「小3の壁」という言葉を知っていますか?
小学3年生になると急に勉強が難しくなるので、つまずく子が増えるそうです。私がこの言葉を知ったのも、子供たちが小学3年生になってすぐのことでした。
当時は手探りでのスタートでしたが、日々コツコツと家庭学習を工夫した結果、2024年に双子の子供たちが「塾なし」で公立中高一貫校にダブル合格することができました。
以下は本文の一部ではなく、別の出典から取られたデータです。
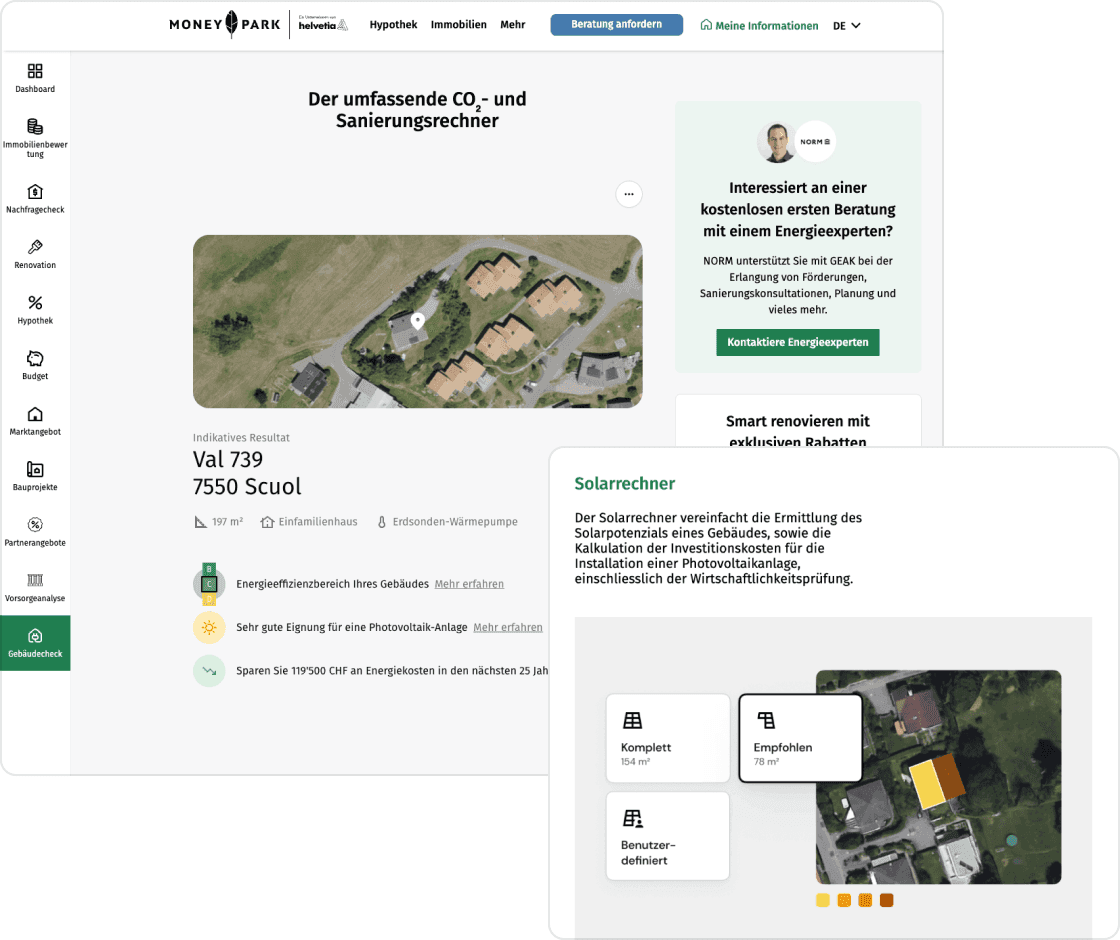Open the Vorsorgeanalyse sidebar item

[35, 581]
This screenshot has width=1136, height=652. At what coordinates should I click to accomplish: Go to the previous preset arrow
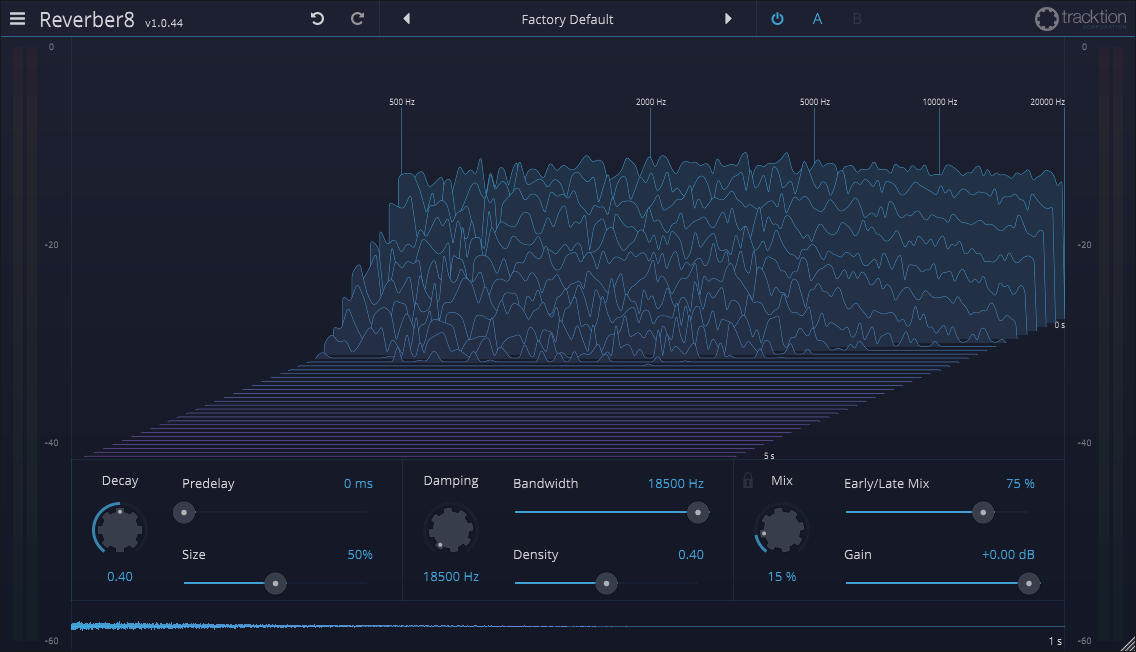[406, 19]
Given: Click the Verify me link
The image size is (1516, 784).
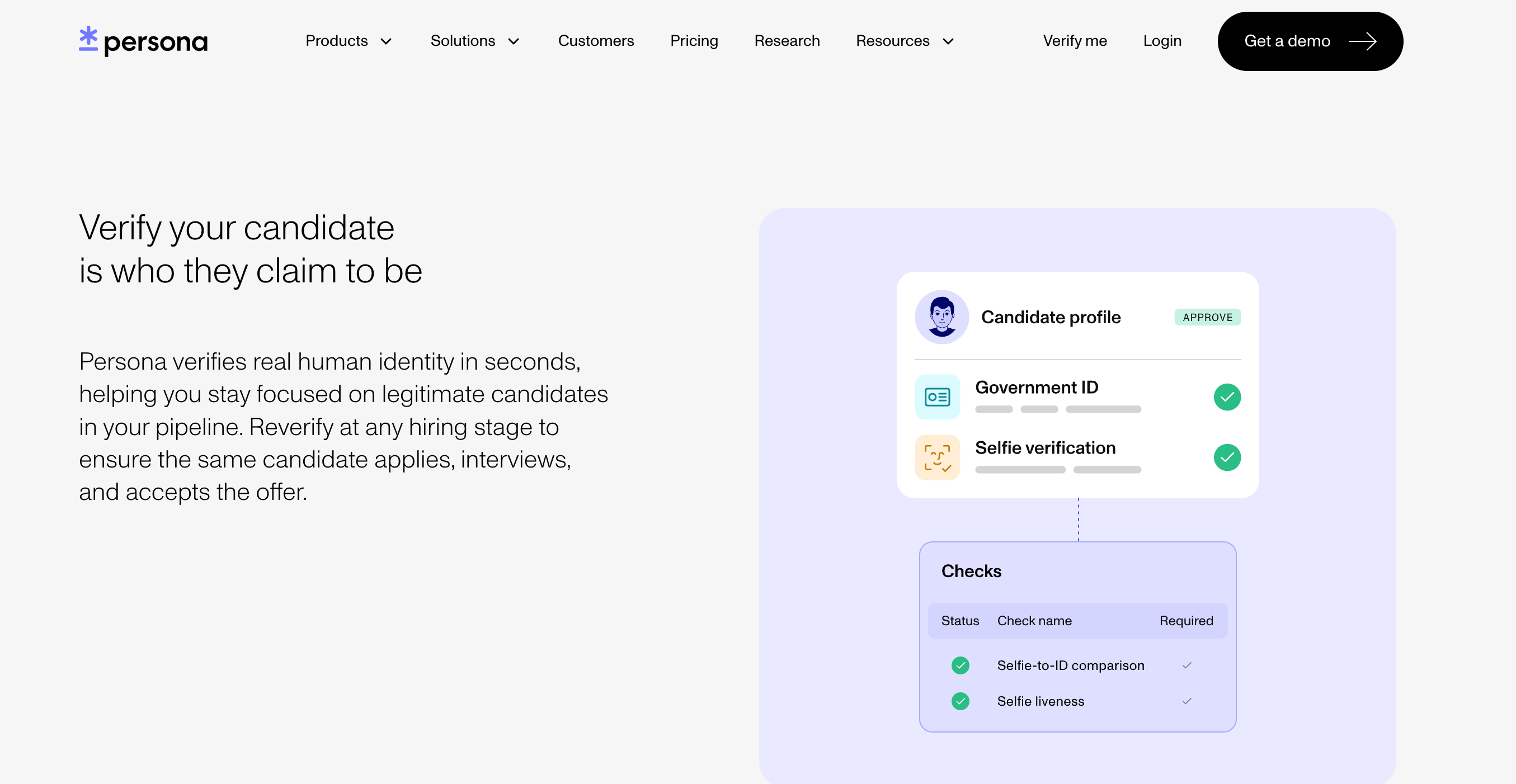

(小6からはZ会を受講しました)
この記事では、今振り返っても「すべての学力の土台になった」と確信している『小学3年生の家庭学習で意識したこと』や『本当に役立ったおすすめ教材』についてまとめています。
※我が家の中学受検(受験)の詳しい道のりは中学受検(公立中高一貫校)にまとめています。
多くの親子がぶつかる「小学3年生の壁」を実感した3つの理由
教科数が増える(理科・社会・外国語のスタート)
小学3年生になると、それまでの学習から一気に教科が増えます。具体的には、以下の3つが始まります。
- 理科
- 社会
- 外国語(英語)
1〜2年生のころは「生活」という教科で理科・社会の土台のような勉強をしていましたが、3年生からはそれぞれ独立した教科として、より詳しく学びます。
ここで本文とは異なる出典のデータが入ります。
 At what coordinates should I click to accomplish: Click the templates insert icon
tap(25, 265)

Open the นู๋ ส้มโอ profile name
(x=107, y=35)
また、子供たちが通う東京の公立小学校では、外国語(英語)の専任の外国人講師による授業もスタートしました。
1~2年生の頃は算数と国語の授業が多く、毎日2時間ずつある日も。「今日も算数と国語ばっかりだ〜」と嫌がることも多かった我が家の双子にとって、新しい教科が増えたことは、学校生活の良いスパイス(メリハリ)になったようです。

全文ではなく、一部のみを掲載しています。